### DATASET
↓↓↓

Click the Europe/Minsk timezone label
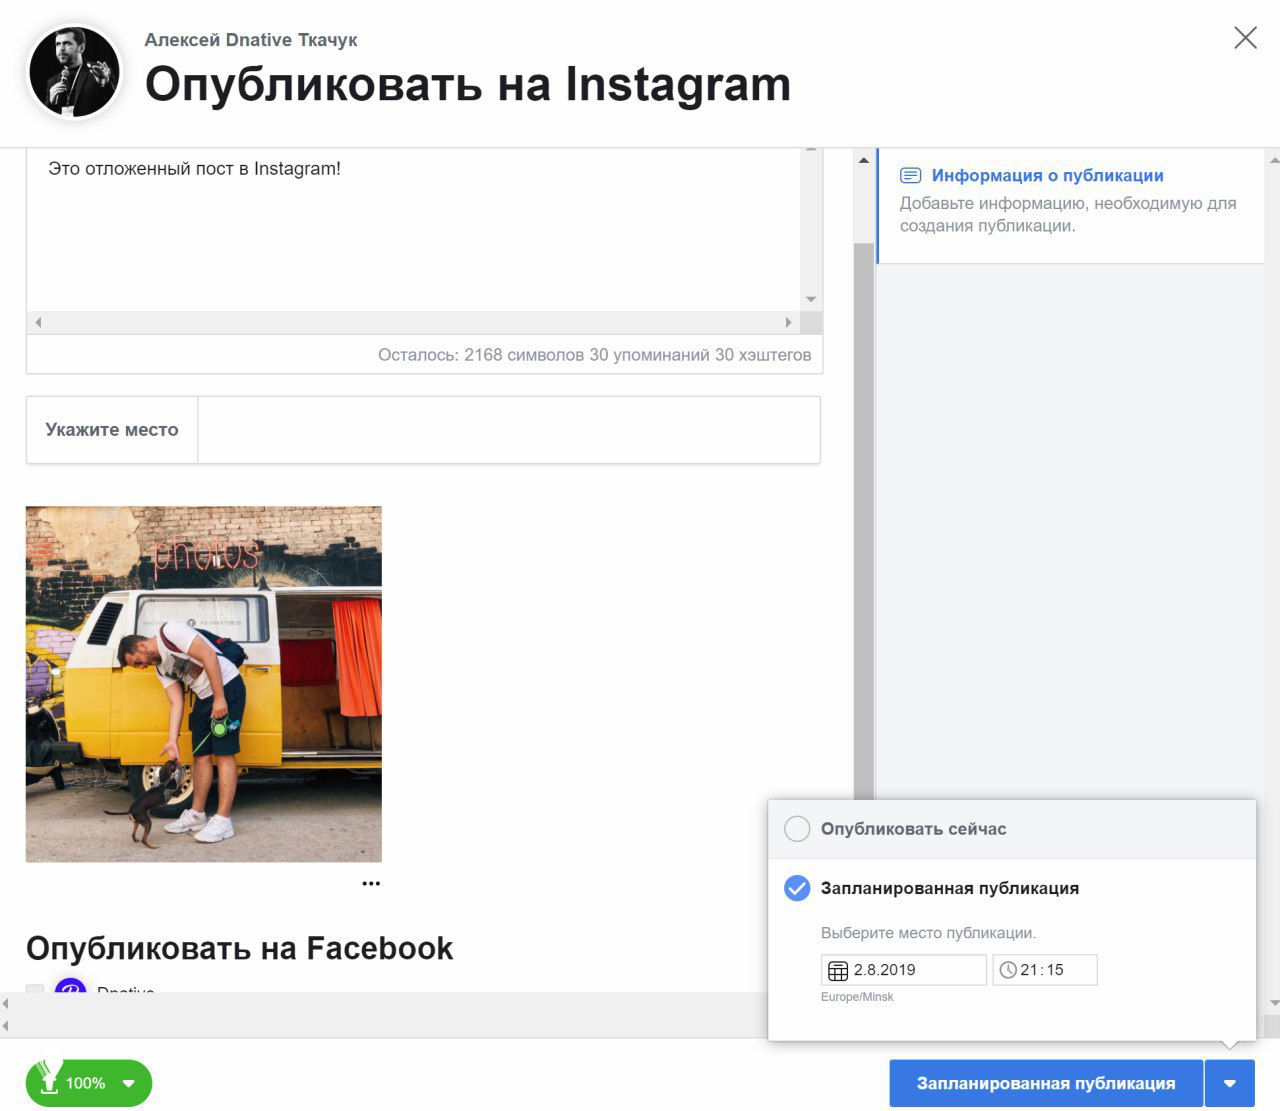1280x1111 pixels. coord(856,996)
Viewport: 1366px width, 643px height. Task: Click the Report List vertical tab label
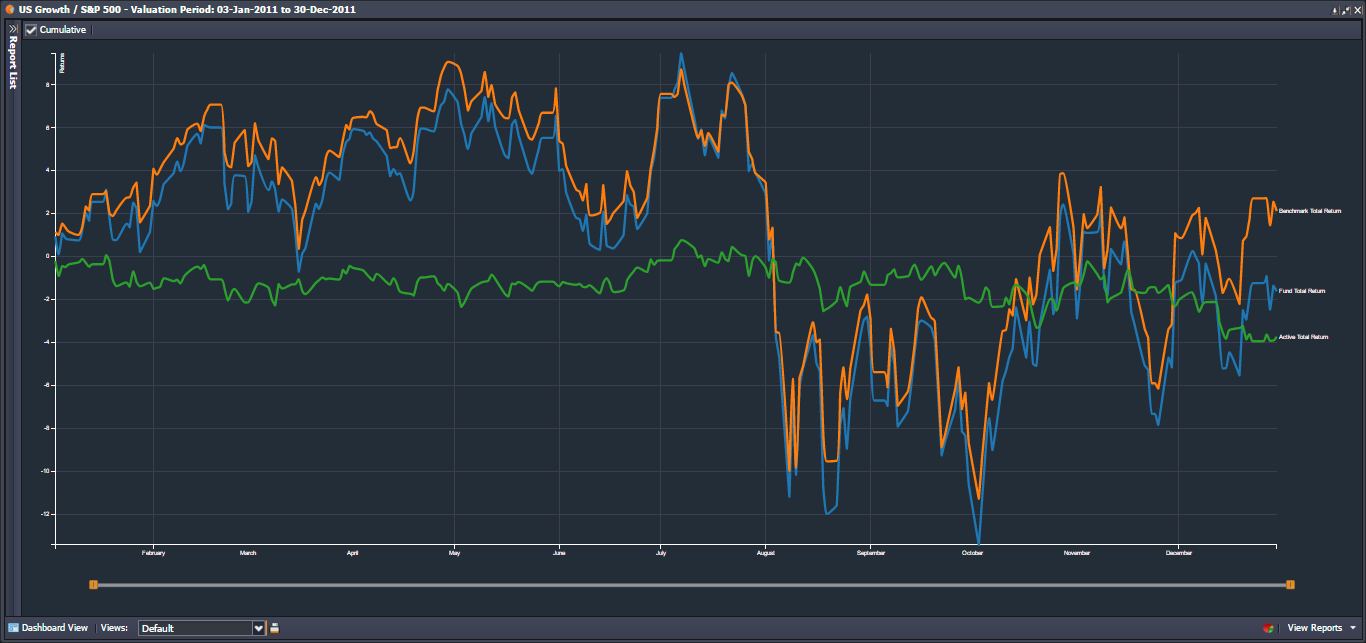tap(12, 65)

↑↑↑
↓↓↓

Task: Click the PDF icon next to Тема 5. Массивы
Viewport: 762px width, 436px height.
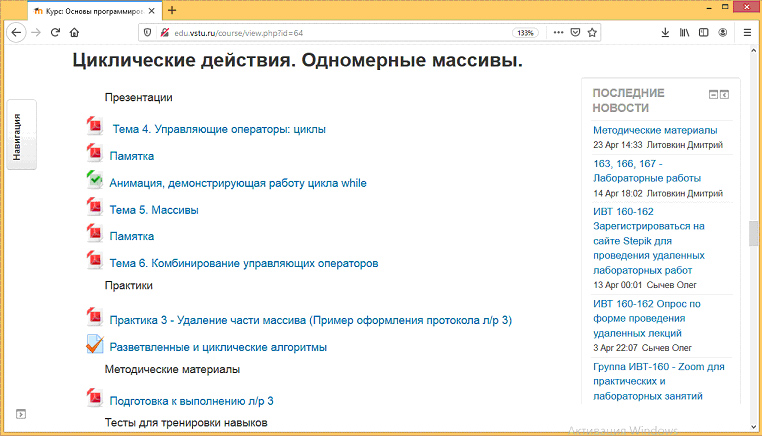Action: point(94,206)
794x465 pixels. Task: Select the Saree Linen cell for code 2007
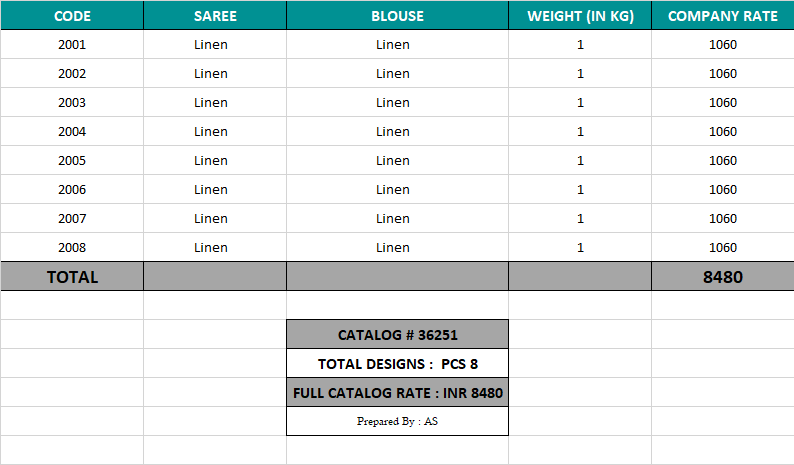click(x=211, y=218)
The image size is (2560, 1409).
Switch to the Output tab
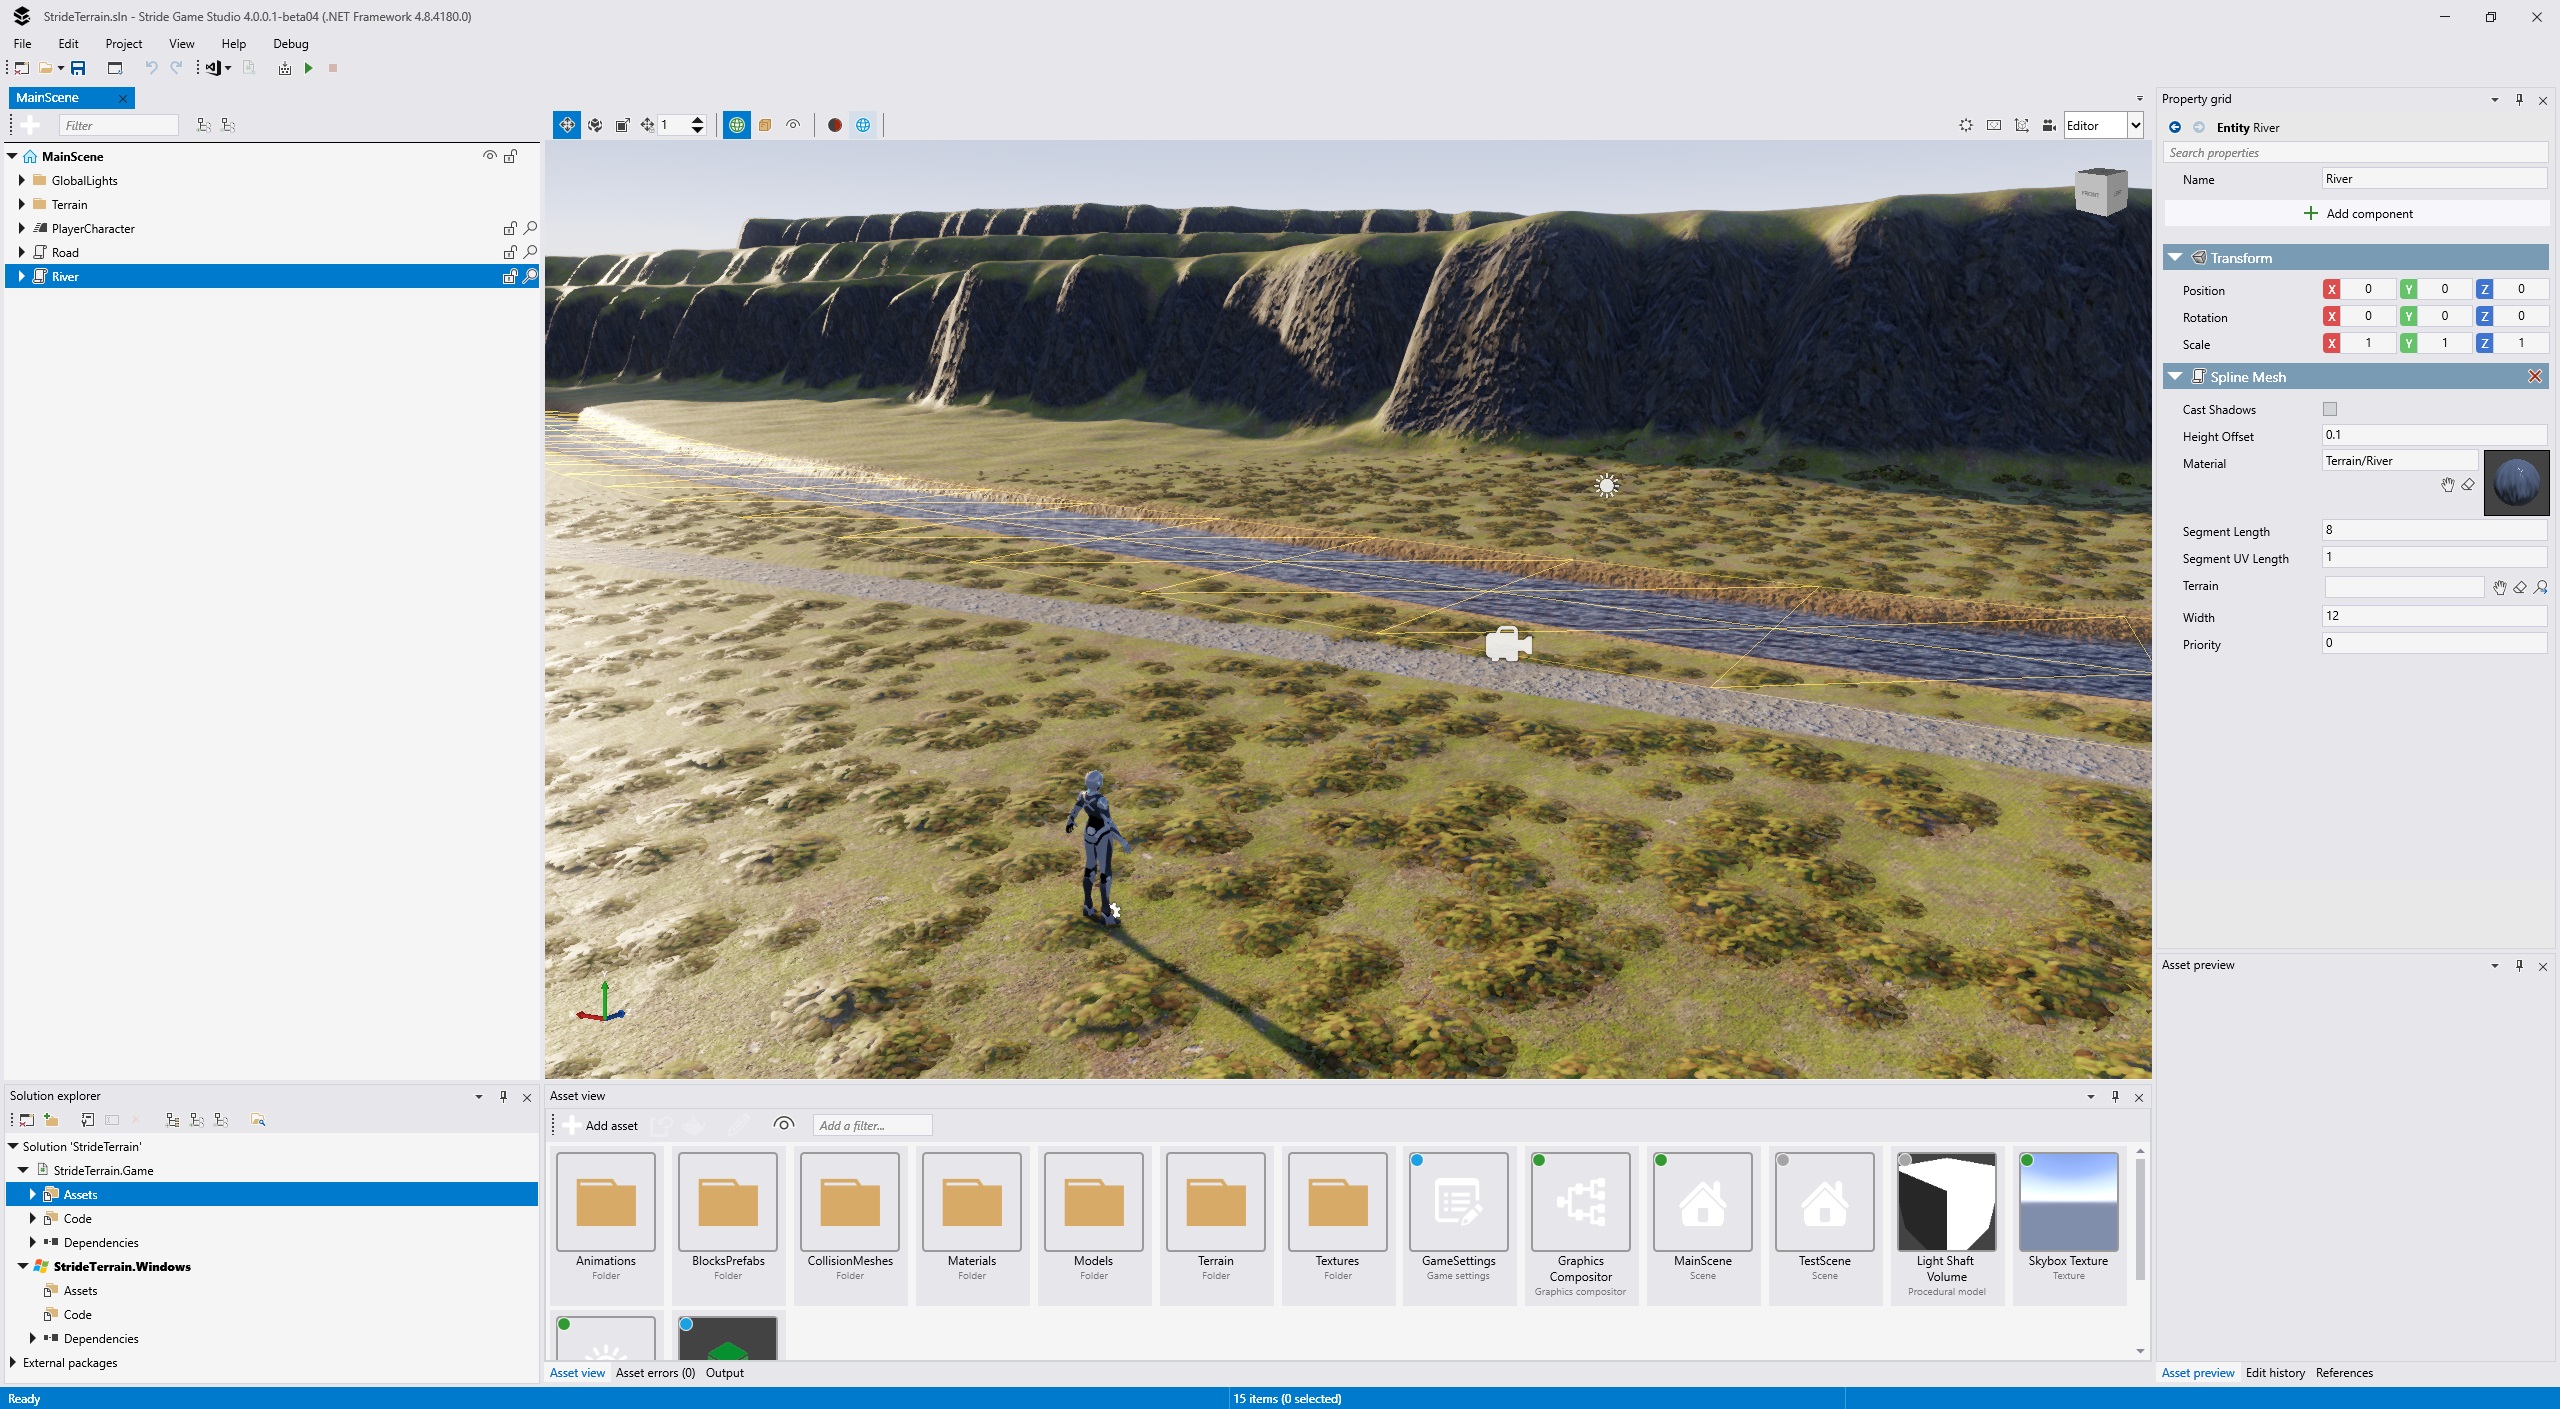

↑↑↑

### WHAT IS BEING ASKED
List each line above that contains the string "Task", copying each one in full. Case counts.

### COMPLETED EXERCISE
Viewport: 1366px width, 643px height. Task: Click the Report List vertical tab label
Task: Click the PDF icon next to Тема 5. Массивы
794x465 pixels. Task: Select the Saree Linen cell for code 2007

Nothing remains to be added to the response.